The team, due to report at the end of this month, is expected to call on government to earmark a chunk of the provinces’ existing education budgets for such national projects. That cash will be recalled if the provinces fail to spend it as directed.

Such constraints will leave the provinces little option but to cut teaching jobs. Most of their education spending goes on staff costs, leaving virtually nothing for national projects. Around R3-billion is needed over the next seven years to implement the new curriculum. The upgrading cost is estimated at R500-million a year for the next 10 years (at 1997 prices).

National education deputy director general Ihron Rensburg says talks are underway on a national retrenchment strategy to run in parallel with the new funding plans. “Clearly with the personnel bill being a serious threat to any other transformation or development initiatives it (forced retrenchments) is being brought more into focus,” Rensburg said.

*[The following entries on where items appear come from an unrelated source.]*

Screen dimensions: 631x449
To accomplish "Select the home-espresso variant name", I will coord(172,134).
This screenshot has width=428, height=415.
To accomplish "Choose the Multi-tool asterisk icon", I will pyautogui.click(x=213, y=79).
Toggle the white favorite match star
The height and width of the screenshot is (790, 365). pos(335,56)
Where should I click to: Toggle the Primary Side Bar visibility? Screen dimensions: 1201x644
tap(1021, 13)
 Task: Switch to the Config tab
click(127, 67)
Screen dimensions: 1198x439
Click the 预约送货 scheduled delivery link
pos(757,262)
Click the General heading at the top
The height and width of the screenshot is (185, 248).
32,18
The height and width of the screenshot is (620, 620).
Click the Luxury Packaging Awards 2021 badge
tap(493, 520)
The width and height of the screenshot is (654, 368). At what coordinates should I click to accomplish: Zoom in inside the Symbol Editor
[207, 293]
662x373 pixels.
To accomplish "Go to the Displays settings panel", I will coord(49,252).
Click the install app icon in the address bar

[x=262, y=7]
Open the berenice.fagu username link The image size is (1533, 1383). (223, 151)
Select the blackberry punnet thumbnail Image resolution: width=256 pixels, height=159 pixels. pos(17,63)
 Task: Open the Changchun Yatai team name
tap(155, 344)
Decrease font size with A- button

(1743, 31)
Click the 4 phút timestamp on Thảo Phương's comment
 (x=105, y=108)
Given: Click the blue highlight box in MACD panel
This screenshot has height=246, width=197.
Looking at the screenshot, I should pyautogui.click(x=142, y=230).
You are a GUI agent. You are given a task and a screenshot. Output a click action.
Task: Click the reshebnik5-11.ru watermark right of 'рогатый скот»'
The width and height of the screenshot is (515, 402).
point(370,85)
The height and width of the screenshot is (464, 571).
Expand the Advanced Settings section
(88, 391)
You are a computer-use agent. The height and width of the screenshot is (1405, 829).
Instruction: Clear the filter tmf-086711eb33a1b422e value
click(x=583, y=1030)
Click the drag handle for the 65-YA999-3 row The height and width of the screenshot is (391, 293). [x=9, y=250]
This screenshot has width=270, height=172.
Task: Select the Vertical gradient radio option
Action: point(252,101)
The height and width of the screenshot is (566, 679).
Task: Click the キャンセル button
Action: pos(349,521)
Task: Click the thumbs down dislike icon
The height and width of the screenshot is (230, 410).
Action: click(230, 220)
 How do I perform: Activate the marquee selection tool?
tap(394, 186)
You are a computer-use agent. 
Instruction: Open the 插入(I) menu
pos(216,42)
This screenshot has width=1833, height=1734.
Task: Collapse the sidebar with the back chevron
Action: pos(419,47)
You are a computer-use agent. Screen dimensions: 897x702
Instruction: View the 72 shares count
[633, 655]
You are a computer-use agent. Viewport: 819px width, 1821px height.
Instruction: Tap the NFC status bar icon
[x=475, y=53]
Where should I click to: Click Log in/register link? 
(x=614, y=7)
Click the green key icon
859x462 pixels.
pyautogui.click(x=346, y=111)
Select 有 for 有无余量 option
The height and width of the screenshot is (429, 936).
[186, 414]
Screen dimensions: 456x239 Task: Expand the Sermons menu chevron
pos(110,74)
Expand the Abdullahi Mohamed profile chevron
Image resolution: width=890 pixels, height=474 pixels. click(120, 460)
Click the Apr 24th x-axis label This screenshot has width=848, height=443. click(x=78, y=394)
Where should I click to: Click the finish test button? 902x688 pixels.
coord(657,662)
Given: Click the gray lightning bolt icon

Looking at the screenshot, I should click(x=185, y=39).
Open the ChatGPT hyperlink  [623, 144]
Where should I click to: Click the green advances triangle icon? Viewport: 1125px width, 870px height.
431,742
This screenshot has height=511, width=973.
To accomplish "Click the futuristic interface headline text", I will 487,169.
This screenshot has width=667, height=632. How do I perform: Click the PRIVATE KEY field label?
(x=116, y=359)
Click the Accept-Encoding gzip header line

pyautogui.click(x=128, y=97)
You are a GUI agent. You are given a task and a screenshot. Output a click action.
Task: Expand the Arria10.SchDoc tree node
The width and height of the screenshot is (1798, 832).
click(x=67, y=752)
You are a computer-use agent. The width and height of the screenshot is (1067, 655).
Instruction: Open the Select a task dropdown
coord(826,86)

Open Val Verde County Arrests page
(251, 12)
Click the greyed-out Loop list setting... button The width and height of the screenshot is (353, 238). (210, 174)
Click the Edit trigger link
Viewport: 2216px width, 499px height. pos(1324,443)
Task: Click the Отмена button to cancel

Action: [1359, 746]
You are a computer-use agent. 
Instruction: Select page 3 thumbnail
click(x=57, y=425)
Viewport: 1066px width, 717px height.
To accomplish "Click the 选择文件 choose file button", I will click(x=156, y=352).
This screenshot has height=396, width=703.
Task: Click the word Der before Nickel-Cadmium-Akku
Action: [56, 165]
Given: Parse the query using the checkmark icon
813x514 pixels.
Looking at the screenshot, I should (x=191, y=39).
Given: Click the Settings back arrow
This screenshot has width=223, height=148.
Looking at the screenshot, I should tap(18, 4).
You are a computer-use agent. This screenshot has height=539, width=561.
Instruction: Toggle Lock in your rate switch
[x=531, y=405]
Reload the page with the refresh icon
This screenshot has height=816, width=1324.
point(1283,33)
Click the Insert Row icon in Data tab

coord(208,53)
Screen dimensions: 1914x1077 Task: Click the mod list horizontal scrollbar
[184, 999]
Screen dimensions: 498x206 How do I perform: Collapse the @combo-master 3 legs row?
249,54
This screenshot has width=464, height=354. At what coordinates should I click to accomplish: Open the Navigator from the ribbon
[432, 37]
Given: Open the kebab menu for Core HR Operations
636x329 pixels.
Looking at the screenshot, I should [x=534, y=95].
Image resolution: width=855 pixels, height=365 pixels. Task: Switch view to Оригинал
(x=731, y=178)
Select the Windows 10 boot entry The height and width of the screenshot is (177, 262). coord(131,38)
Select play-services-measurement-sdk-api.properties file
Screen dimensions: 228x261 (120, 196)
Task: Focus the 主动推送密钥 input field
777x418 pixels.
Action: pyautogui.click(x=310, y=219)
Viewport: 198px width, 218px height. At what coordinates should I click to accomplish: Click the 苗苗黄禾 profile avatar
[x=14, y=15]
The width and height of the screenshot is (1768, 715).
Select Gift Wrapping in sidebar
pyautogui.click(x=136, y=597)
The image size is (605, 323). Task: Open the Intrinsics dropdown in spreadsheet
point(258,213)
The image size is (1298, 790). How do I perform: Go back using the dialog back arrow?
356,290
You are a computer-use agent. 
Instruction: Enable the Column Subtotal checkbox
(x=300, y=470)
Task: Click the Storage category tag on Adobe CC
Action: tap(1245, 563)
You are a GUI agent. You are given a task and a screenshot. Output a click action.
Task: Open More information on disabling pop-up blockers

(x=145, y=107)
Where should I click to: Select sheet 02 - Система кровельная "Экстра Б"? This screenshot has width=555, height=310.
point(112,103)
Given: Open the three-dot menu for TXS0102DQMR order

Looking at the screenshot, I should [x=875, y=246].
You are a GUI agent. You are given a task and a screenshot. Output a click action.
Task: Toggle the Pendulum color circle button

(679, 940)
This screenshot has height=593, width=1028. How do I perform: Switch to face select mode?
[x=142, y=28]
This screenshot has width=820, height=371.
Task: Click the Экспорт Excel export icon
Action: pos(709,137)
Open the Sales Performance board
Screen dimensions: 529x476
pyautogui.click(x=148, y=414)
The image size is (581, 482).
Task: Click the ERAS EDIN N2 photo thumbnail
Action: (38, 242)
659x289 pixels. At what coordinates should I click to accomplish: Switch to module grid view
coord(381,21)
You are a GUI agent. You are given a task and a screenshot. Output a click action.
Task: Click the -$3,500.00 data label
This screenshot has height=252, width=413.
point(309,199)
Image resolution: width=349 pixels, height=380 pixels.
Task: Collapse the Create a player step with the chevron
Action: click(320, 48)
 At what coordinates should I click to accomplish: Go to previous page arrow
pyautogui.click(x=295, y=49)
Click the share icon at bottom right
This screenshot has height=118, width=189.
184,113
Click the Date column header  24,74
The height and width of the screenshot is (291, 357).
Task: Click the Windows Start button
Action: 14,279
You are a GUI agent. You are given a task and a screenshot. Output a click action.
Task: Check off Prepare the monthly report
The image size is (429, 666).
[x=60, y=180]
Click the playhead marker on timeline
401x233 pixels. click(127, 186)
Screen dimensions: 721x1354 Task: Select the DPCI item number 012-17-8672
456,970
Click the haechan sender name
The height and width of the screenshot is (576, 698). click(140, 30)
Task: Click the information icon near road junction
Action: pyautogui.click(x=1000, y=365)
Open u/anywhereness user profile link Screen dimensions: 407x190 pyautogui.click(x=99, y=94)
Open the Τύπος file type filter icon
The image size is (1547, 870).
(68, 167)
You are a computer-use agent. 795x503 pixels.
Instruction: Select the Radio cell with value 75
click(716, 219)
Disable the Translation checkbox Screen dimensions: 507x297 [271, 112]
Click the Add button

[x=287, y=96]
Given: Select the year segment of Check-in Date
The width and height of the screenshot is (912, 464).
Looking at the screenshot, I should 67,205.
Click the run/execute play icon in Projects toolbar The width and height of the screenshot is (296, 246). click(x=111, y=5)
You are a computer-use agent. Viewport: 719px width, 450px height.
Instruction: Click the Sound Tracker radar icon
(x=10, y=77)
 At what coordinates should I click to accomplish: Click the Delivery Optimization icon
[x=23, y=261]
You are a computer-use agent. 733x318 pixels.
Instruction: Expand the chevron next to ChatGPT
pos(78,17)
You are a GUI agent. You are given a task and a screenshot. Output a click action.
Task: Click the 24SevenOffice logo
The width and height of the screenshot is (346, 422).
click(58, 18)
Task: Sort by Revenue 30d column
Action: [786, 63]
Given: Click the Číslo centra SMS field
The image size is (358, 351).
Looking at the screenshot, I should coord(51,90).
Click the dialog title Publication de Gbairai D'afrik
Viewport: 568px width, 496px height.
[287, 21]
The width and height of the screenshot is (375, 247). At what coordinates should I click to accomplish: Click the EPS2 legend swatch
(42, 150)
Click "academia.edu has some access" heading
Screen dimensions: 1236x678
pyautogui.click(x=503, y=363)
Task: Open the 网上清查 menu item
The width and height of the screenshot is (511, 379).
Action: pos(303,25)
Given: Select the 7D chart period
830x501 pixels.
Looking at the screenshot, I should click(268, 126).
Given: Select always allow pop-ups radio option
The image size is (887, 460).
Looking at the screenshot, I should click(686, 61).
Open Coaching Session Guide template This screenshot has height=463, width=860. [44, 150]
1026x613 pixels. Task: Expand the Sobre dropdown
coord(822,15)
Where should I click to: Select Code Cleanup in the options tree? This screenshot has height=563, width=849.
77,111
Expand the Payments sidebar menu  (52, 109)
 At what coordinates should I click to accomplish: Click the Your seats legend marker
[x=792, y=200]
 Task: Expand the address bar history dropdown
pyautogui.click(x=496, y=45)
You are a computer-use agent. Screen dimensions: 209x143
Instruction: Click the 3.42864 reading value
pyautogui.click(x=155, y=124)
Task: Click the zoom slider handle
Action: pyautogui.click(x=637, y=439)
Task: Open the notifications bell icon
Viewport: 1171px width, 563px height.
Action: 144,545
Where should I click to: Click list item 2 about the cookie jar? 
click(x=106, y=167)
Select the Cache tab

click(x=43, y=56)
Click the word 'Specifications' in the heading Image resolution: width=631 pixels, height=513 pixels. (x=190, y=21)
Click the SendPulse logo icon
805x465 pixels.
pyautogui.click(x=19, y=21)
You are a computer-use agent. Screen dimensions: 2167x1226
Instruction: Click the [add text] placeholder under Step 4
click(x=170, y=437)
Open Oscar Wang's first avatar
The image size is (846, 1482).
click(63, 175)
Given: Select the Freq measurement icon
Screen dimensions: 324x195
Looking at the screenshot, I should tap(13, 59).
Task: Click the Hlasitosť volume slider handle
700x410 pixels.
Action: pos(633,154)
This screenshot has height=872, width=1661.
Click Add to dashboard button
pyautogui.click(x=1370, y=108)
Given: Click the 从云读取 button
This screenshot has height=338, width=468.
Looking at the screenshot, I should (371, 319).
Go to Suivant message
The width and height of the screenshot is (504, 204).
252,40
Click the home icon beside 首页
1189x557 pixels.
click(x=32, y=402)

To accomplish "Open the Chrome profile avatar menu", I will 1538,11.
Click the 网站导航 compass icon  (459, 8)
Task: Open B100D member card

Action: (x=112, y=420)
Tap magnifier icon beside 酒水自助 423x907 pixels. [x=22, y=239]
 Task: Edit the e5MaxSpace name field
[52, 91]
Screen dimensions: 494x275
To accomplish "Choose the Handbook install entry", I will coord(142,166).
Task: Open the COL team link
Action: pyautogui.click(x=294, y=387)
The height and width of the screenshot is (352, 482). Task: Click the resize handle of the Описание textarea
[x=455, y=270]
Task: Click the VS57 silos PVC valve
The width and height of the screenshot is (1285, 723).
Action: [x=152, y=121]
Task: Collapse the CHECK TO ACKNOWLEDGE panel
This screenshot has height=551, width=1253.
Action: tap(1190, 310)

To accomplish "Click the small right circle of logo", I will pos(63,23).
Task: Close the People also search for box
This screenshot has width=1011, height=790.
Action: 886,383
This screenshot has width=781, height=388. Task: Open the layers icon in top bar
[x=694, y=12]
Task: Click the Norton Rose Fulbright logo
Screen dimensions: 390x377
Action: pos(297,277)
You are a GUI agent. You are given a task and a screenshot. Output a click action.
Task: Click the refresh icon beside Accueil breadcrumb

The plans are based on a mechanism provided for in the Constitution, but nevertheless represent a severe infringement of provinces’ autonomy.

Officials believe that is a price worth paying if Education Minister Sibusiso Bengu’s transformation drive is to get beyond first gear. He has already been forced to scale back the introduction of the new curriculum, after an investigation by Rensburg found the provinces were incapable of implementing it.

The department’s acting director general, Trevor Coombe, says earmarking funds will “safeguard expenditure for programmes considered of such national importance that they must not be subject to the whims of provincial government”.

The department stressed that the provincial education chiefs are being consulted in drawing up the funding plans.

The task team’s work is also part of a wider effort by the Ministry of Finance and Department of State Expenditure to introduce longer term budget planning. Each ministry has been asked to identify elements that could be funded through the earmarked cash – “conditional grants”.

But the recommendations nevertheless represent a break with the stance the Education Ministry took just last month, after the provinces went to the Finance Ministry to plead for more money. At that stage, Bengu’s office said it was “out of the loop” on provincial funding.

Rensburg says the total number of teachers employed now stands at 410 000, against 360 000 in 1994. “A number of provinces rushed ahead to create new posts in total absence of a national strategy,” he adds. “[That is] part of the explanation of why we’re sitting with such a huge bill.”

Bengu also holds the provinces responsible for the disastrous outcome of last year’s voluntary severance programme. The programme was supposed to redress imbalances in teaching resources between schools and provinces. Instead, mismanagement on the ground led to thousands of the state’s most experienced teachers taking seven-figure pay-offs to stop work.